* **TASK ITEM**
Write out the whole listing again so that each line matches the original.

* **MATERIAL PROVIDED**

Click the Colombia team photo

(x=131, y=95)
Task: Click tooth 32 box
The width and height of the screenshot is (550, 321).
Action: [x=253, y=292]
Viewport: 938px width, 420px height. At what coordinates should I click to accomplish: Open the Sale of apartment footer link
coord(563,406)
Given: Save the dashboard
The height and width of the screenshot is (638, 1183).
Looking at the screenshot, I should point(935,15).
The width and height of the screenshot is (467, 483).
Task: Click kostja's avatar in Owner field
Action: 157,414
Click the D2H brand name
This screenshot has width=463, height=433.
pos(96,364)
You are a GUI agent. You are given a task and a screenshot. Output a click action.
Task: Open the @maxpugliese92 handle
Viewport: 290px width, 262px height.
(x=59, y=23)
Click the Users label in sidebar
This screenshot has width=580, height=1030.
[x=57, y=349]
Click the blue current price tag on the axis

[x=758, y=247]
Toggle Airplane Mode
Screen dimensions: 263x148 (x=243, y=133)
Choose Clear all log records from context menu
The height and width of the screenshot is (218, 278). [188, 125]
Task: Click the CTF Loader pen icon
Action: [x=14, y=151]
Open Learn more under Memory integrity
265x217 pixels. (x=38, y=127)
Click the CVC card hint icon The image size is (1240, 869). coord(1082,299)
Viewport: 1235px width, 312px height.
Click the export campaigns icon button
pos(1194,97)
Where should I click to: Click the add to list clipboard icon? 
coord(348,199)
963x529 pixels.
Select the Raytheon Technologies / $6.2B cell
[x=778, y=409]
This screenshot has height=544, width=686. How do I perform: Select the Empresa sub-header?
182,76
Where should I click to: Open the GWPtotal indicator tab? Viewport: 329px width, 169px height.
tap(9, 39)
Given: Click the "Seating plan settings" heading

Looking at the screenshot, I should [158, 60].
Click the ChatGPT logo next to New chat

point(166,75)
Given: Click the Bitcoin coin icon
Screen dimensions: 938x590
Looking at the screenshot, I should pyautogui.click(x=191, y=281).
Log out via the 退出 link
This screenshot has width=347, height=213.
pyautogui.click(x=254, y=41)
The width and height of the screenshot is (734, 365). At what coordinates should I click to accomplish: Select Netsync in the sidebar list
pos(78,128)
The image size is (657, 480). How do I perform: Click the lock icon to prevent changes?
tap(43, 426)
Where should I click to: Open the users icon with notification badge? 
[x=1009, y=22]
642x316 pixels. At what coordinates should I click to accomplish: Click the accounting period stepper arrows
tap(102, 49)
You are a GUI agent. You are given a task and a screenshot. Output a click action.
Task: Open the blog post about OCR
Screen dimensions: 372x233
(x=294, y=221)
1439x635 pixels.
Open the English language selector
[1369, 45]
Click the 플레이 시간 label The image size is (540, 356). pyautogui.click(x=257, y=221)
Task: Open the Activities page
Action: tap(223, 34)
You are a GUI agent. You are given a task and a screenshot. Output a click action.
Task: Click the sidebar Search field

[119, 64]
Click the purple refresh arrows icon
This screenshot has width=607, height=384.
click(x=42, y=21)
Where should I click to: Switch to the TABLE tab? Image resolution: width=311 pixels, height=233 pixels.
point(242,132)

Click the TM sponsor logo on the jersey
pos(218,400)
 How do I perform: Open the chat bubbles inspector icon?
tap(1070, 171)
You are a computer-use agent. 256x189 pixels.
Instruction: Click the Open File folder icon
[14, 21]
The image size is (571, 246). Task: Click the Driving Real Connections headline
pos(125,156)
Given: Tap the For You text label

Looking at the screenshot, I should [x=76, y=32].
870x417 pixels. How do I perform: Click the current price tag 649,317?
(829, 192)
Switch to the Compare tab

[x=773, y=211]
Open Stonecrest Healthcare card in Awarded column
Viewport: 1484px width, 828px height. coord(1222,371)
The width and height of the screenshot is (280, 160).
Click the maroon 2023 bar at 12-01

* **OUTPUT FOR THIS EXERCISE**
Click the Colombia team photo

(x=131, y=95)
Task: Click tooth 32 box
The width and height of the screenshot is (550, 321).
Action: [x=253, y=292]
Viewport: 938px width, 420px height. At what coordinates should I click to accomplish: Open the Sale of apartment footer link
coord(563,406)
Given: Save the dashboard
The height and width of the screenshot is (638, 1183).
Looking at the screenshot, I should point(935,15).
The width and height of the screenshot is (467, 483).
Task: Click kostja's avatar in Owner field
Action: 157,414
Click the D2H brand name
This screenshot has width=463, height=433.
pos(96,364)
You are a GUI agent. You are given a task and a screenshot. Output a click action.
Task: Open the @maxpugliese92 handle
Viewport: 290px width, 262px height.
(x=59, y=23)
Click the Users label in sidebar
This screenshot has width=580, height=1030.
[x=57, y=349]
Click the blue current price tag on the axis

[x=758, y=247]
Toggle Airplane Mode
Screen dimensions: 263x148 (x=243, y=133)
Choose Clear all log records from context menu
The height and width of the screenshot is (218, 278). [188, 125]
Task: Click the CTF Loader pen icon
Action: [x=14, y=151]
Open Learn more under Memory integrity
265x217 pixels. (x=38, y=127)
Click the CVC card hint icon The image size is (1240, 869). coord(1082,299)
Viewport: 1235px width, 312px height.
Click the export campaigns icon button
pos(1194,97)
Where should I click to: Click the add to list clipboard icon? 
coord(348,199)
963x529 pixels.
Select the Raytheon Technologies / $6.2B cell
[x=778, y=409]
This screenshot has height=544, width=686. How do I perform: Select the Empresa sub-header?
182,76
Where should I click to: Open the GWPtotal indicator tab? Viewport: 329px width, 169px height.
tap(9, 39)
Given: Click the "Seating plan settings" heading

Looking at the screenshot, I should [158, 60].
Click the ChatGPT logo next to New chat

point(166,75)
Given: Click the Bitcoin coin icon
Screen dimensions: 938x590
Looking at the screenshot, I should pyautogui.click(x=191, y=281).
Log out via the 退出 link
This screenshot has width=347, height=213.
pyautogui.click(x=254, y=41)
The width and height of the screenshot is (734, 365). At what coordinates should I click to accomplish: Select Netsync in the sidebar list
pos(78,128)
The image size is (657, 480). How do I perform: Click the lock icon to prevent changes?
tap(43, 426)
Where should I click to: Open the users icon with notification badge? 
[x=1009, y=22]
642x316 pixels. At what coordinates should I click to accomplish: Click the accounting period stepper arrows
tap(102, 49)
You are a GUI agent. You are given a task and a screenshot. Output a click action.
Task: Open the blog post about OCR
Screen dimensions: 372x233
(x=294, y=221)
1439x635 pixels.
Open the English language selector
[1369, 45]
Click the 플레이 시간 label The image size is (540, 356). pyautogui.click(x=257, y=221)
Task: Open the Activities page
Action: tap(223, 34)
You are a GUI agent. You are given a task and a screenshot. Output a click action.
Task: Click the sidebar Search field

[119, 64]
Click the purple refresh arrows icon
This screenshot has width=607, height=384.
click(x=42, y=21)
Where should I click to: Switch to the TABLE tab? Image resolution: width=311 pixels, height=233 pixels.
point(242,132)

Click the TM sponsor logo on the jersey
pos(218,400)
 How do I perform: Open the chat bubbles inspector icon?
tap(1070, 171)
You are a computer-use agent. 256x189 pixels.
Instruction: Click the Open File folder icon
[14, 21]
The image size is (571, 246). Task: Click the Driving Real Connections headline
pos(125,156)
Given: Tap the For You text label

Looking at the screenshot, I should [x=76, y=32].
870x417 pixels. How do I perform: Click the current price tag 649,317?
(829, 192)
Switch to the Compare tab

[x=773, y=211]
Open Stonecrest Healthcare card in Awarded column
Viewport: 1484px width, 828px height. coord(1222,371)
The width and height of the screenshot is (280, 160).
Click the maroon 2023 bar at 12-01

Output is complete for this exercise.